PROBLEM TO SOLVE: All lines in the data that hold the word "agent" need copying.

-- DATA EXCERPTS follows --

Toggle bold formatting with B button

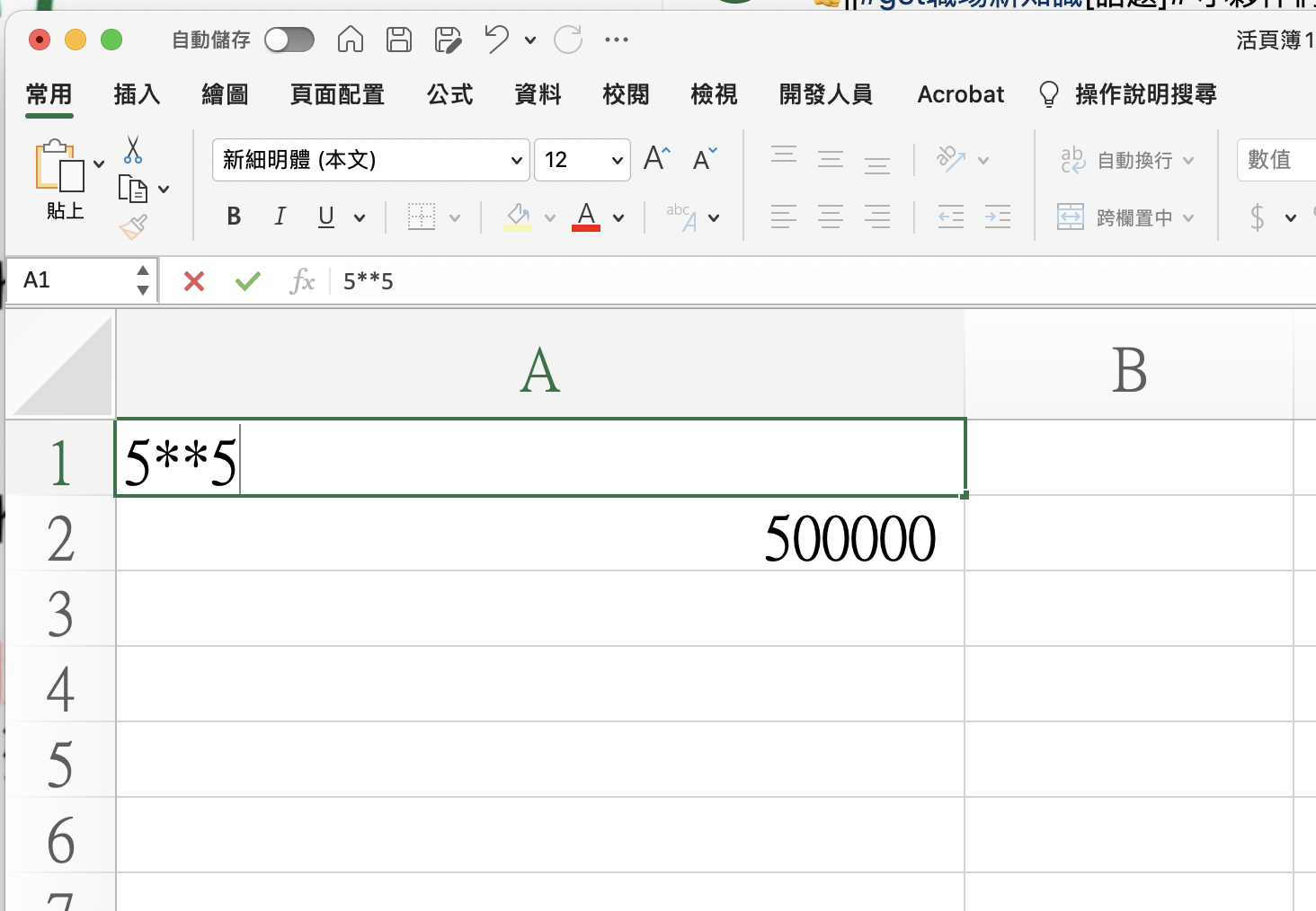234,217
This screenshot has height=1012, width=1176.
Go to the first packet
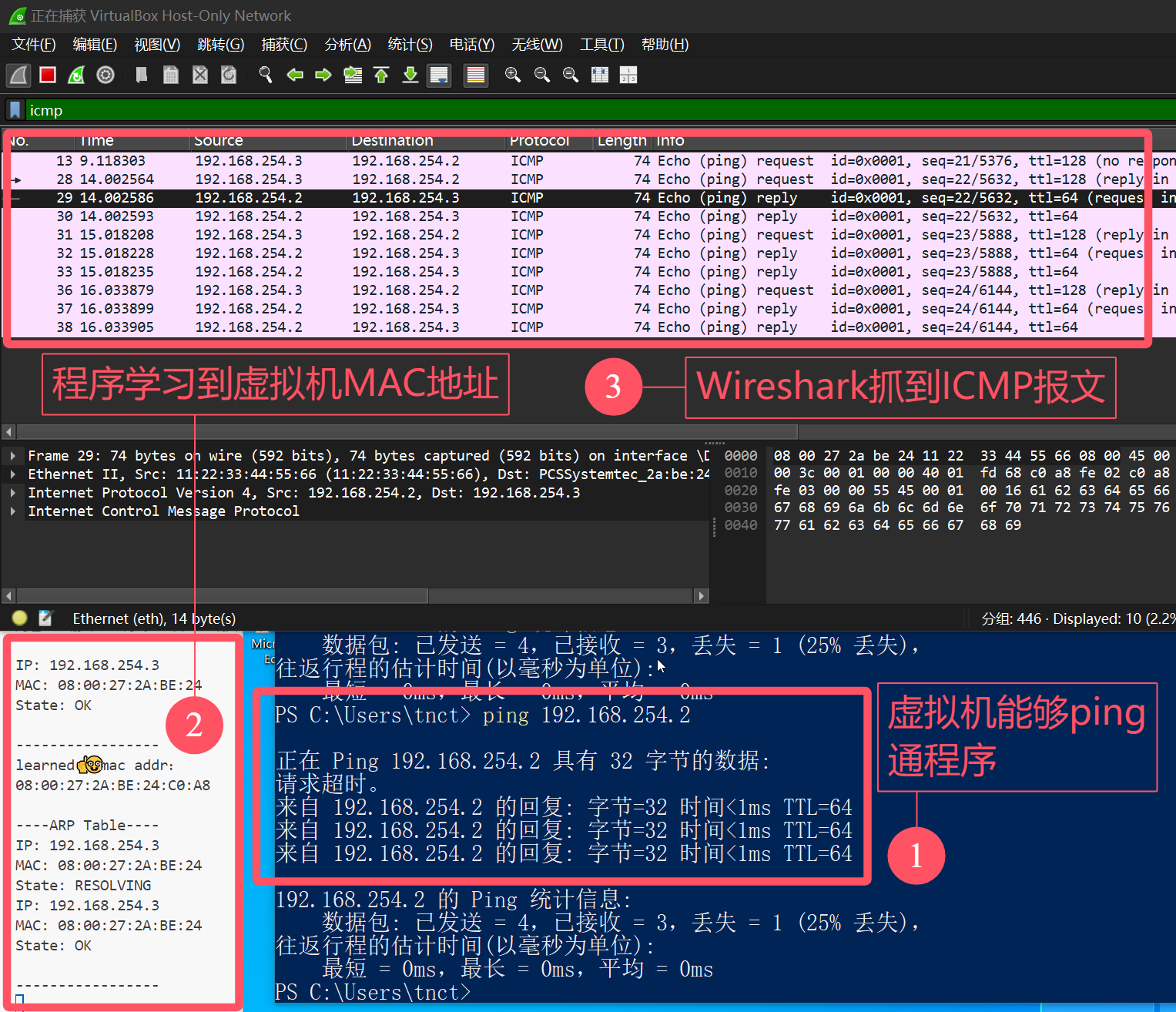pyautogui.click(x=381, y=75)
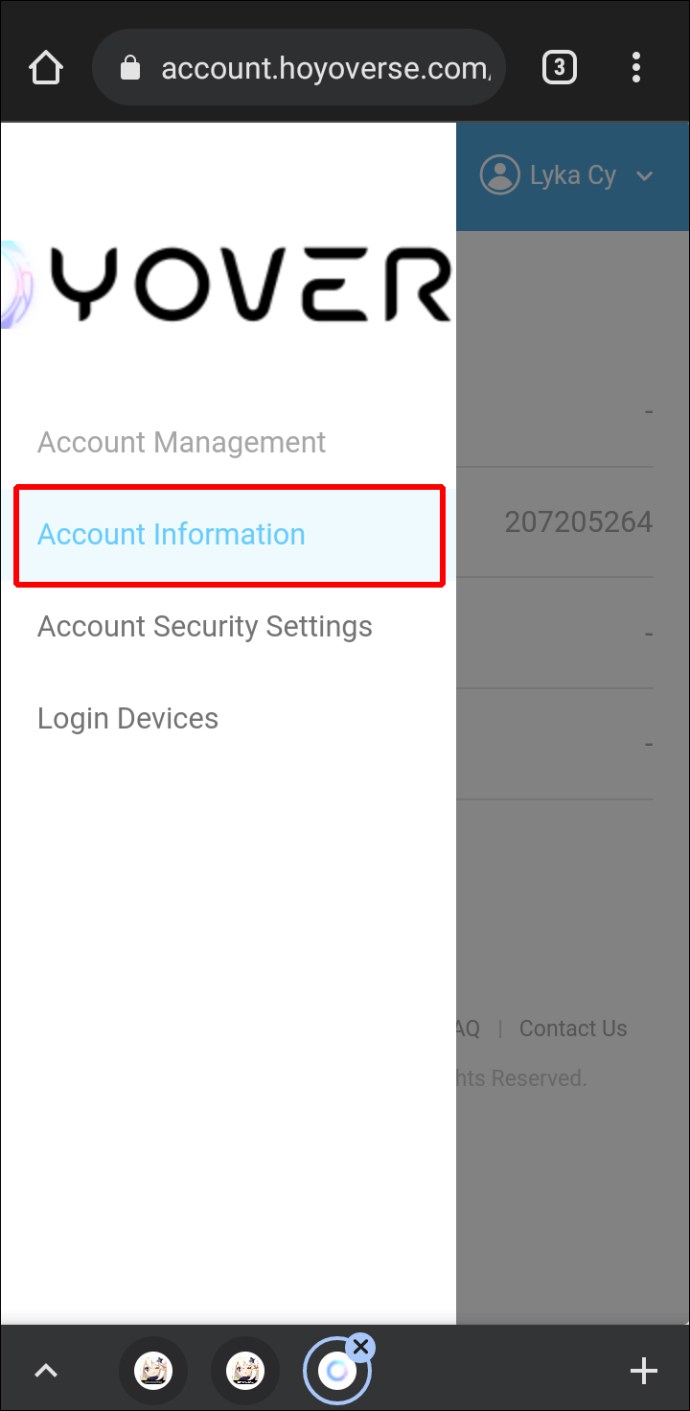Follow the Contact Us link
The height and width of the screenshot is (1411, 690).
tap(573, 1028)
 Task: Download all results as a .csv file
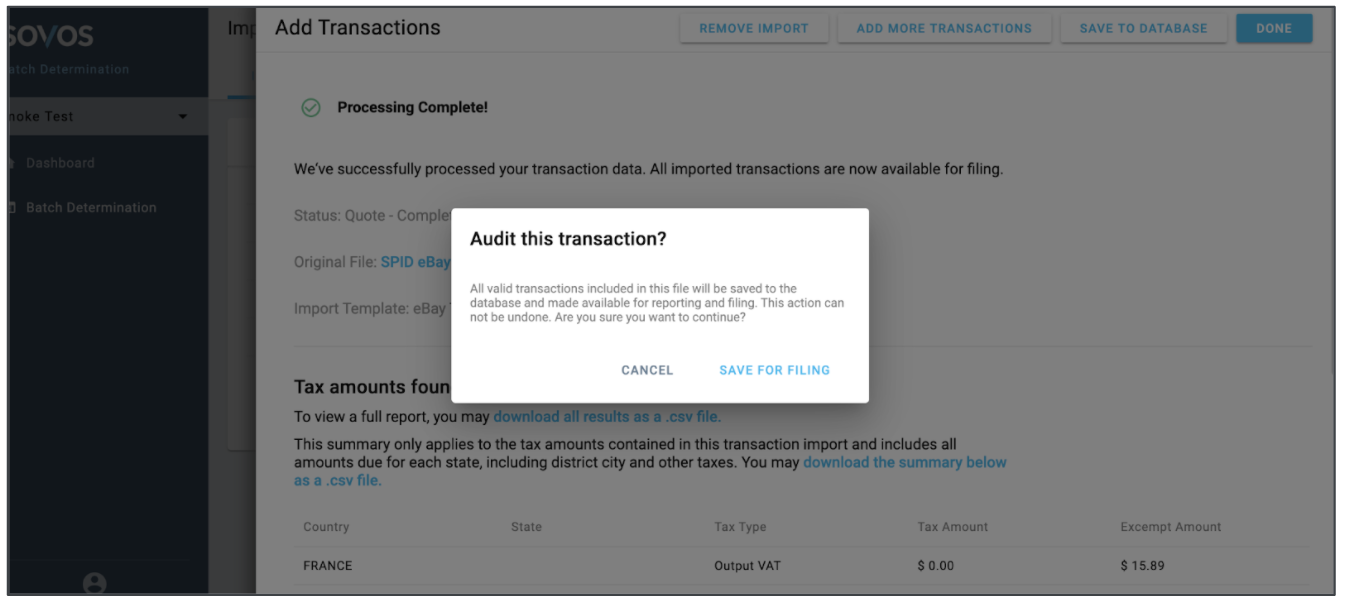[606, 417]
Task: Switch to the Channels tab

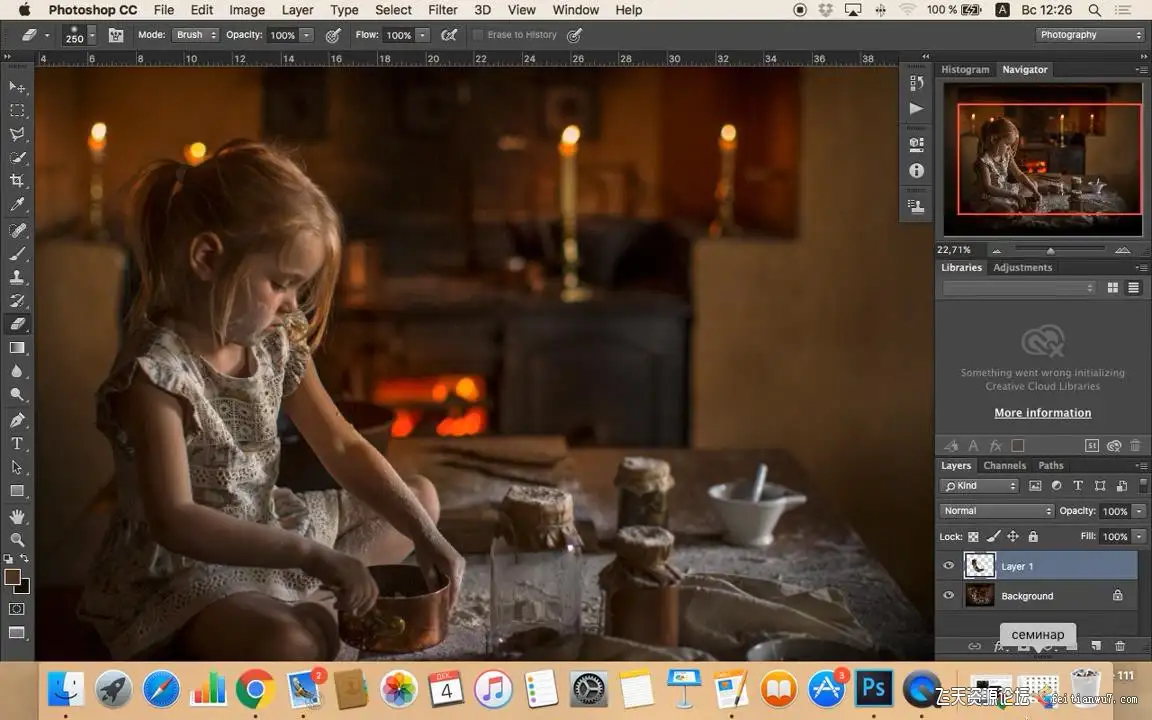Action: (x=1004, y=466)
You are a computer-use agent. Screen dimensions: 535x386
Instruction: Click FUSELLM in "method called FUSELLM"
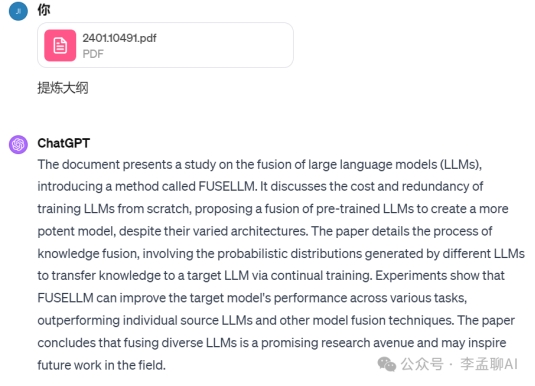coord(227,187)
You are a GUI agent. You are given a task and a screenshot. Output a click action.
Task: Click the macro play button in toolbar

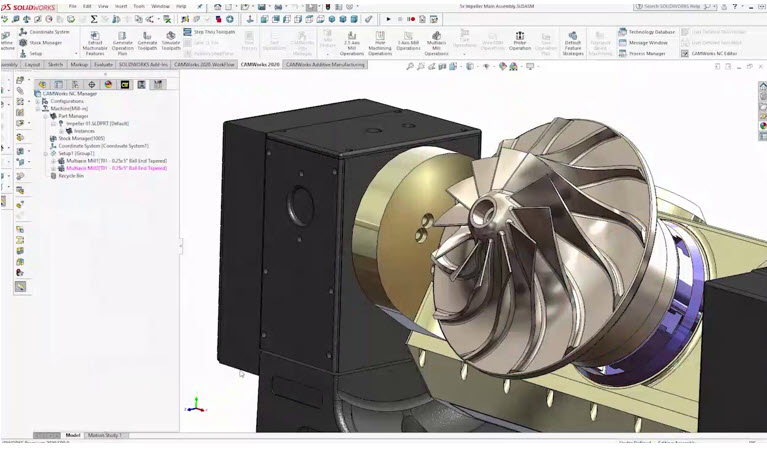point(388,19)
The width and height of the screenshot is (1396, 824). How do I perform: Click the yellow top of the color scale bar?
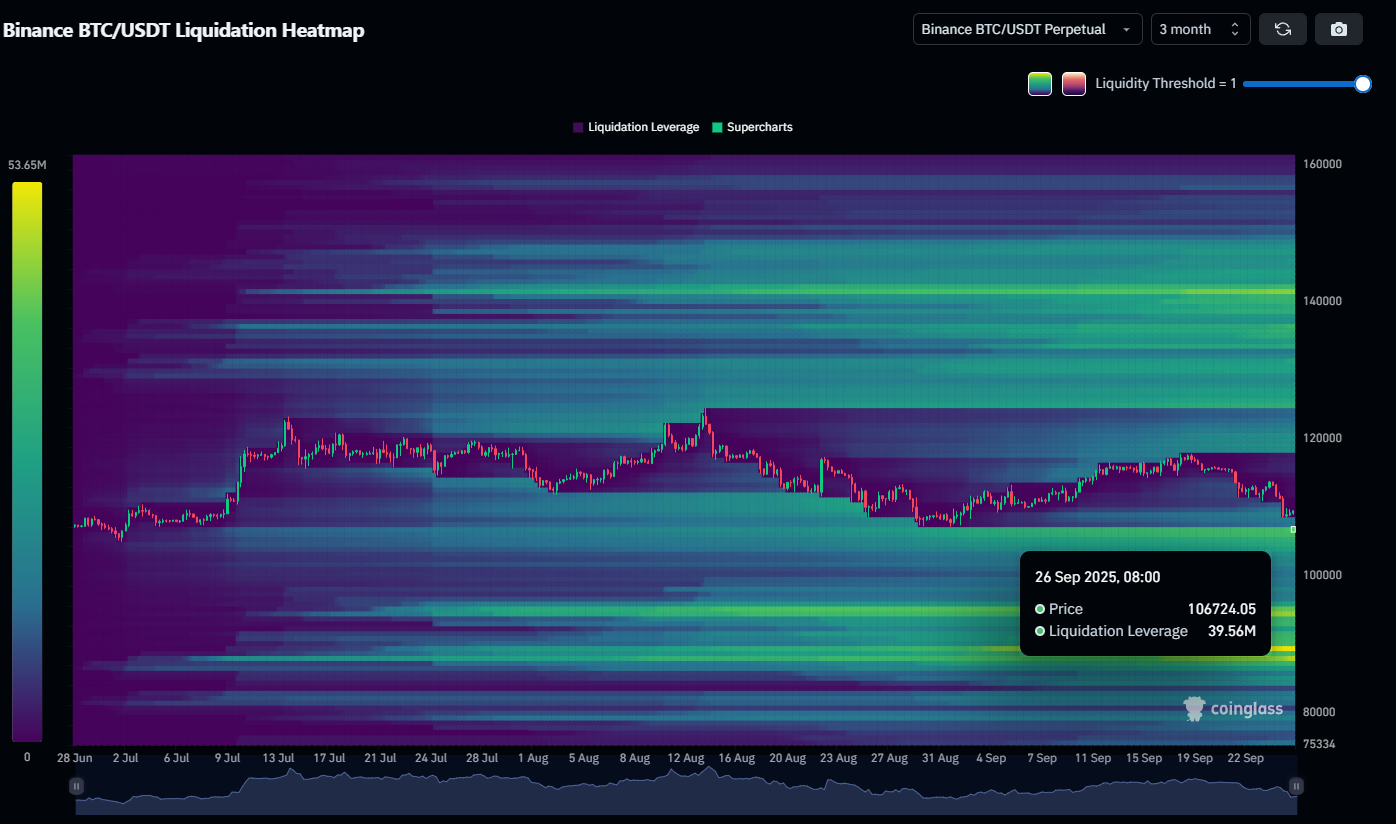pyautogui.click(x=27, y=190)
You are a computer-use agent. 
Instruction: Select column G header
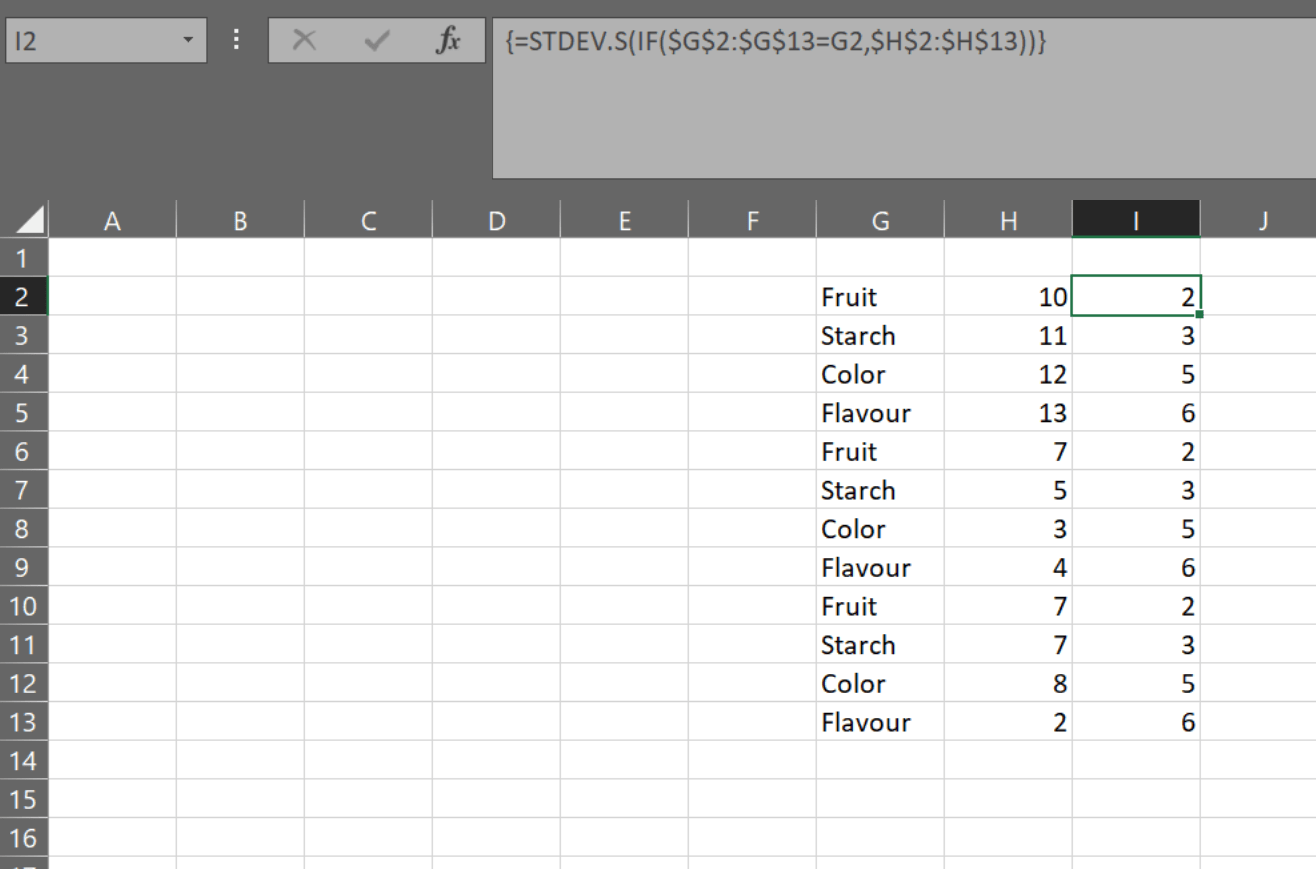(x=880, y=221)
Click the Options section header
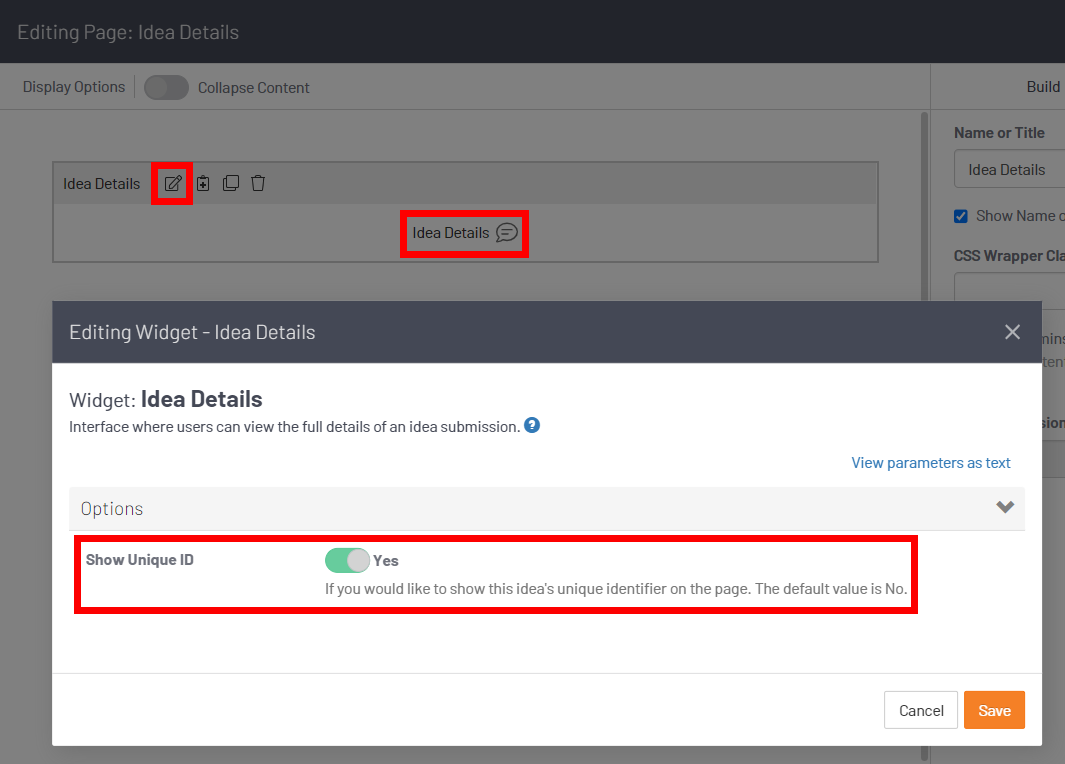The image size is (1065, 764). click(112, 509)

-- DATA EXCERPTS concluded --

OUTPUT BELOW:
You are a computer-use agent. Screen dimensions: 535x386
You are a GUI agent. You are given a task and a screenshot. Output a click action.
You are a computer-use agent. 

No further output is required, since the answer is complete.